六人全員集まり、なっちゃんはカメラの位置を合わせる。
「よっと、よーしいくよー」
全員が全員画角の中へと入る。
なっちゃんは準備はOK?と言う比喩表現をしカメラに向かって「せーの!」と6人全員が同時にピースをした。そして、カシャッと言う音が鳴り響いた。
なっちゃんはスマートフォンの画面を弄り写真を確認する。
「いいね!みんなイイ笑顔してるねっ!」
さなちゃんがハニカムように笑っていた。
「そう言えば、LINE交換しようよ!」
なっちゃんは言ってきた。
「ああ、わかった」
全員とLINEを交換してなっちゃんにグループ招待され、参加した。さっき撮った写真をグループに貼る。
そして、ぼくは先ほど撮った写真を見た。
なんか悪くないと思った。思ってしまった。
さなちゃんのほうに目を向けるとさなちゃんは俯いていた。
ぼくの名前を見て俯いていた。
「…………」
ぼくはさなちゃんが俯いてたのを見て沈黙した。
あー、そういうことかぼくはさなちゃんに悪いことをしたんだと今思った。
これは、ぼくが招いたものでも有り、招いたものでも無い。因果の誤りによって現れた時間。それを時間傾向、バックノイズ、またはバックノグラ。
因果からは逃れないし、避けられない。
そして、その後。
ぼくたちはやる事を終え、帰る時間がやって来て皆が皆帰る支度をしていた。
「じゃあーね。また、遊ぼうねー」
なっちゃんは手を振り彩華ちゃんはペコリと礼をして一緒に帰って行った。
「ありがとう」
ぼくは軽く手を振った。
「じゃあ、俺らも帰るわ」
次に駿我が言った。それに続き、出澄はうんと頷き立ち上がった。
「今日はありがとう。駿我、出澄」
唯一の男子友達。無くしては困る友達。大事な友達かな。
駿我と出澄の方見た。
「いや、礼を言うのは俺達の方だ。有難うよ」
「そっか。じゃあ、また」
駿我と出澄も帰り、背中をずっと見ていた。
「良い仲間を見つけてしまったな」と呟いた。
残り、さなちゃんだけが残っている。
「さなちゃんも、もう帰りなよ。両親が心配するよ?」
「だけど、片付けないと……」
何故か心配そうな顔をするさなちゃん。
「いや、良いよ。それぐらいはぼくがやるよ。それにさなちゃんには感謝しきれないほど感謝してるし」
ぼくはハッキリと答えた。
だが、表情は変わらなかった。なんでだろうとぼくは思ったのだが、考える余地も無く次の言葉出てしまった。

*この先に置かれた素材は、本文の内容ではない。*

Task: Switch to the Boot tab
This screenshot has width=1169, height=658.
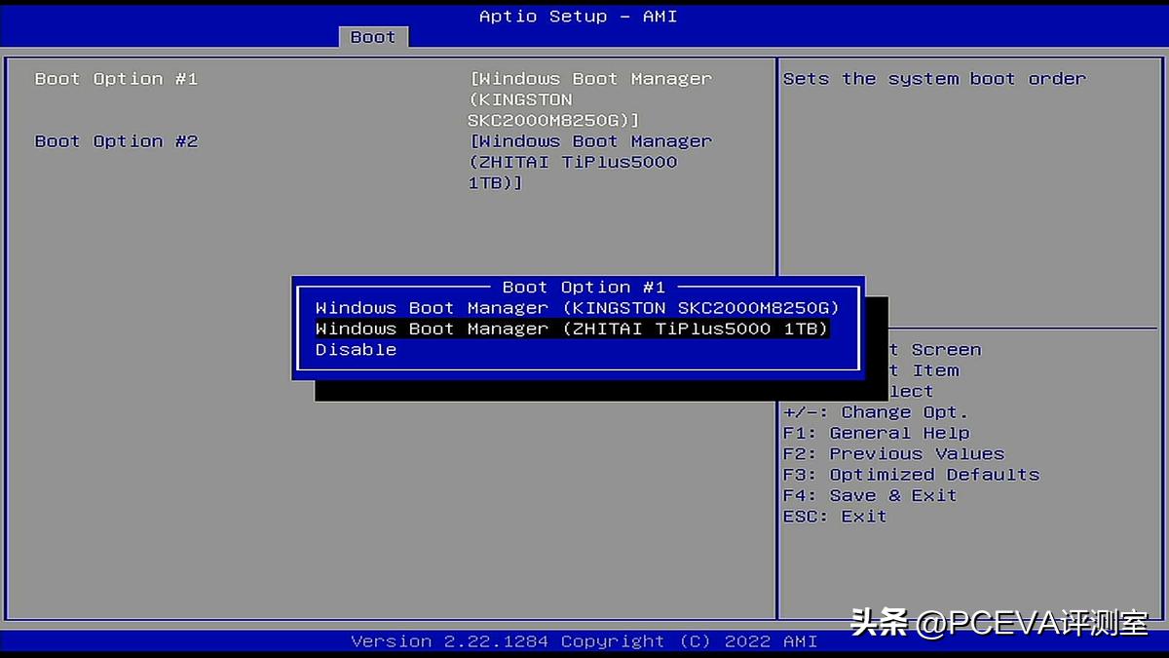Action: [373, 37]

「そのお礼というか、お礼ではないけれど、家までは送るよ」
ぼくはそこまで紳士的な存在ではないけど、女性が一人で夜道を歩くのは危険だと、ぼくは思った。
「そう、ありがとう。送ってもらえると有難いかな」ニコッと笑った。
「うん」
ぼくは結局、さなちゃんを家まで送ることにした。こんな夜中に女性を歩かせる訳にはいかないし、さなちゃんの両親に悪い目で見られるのも嫌だった。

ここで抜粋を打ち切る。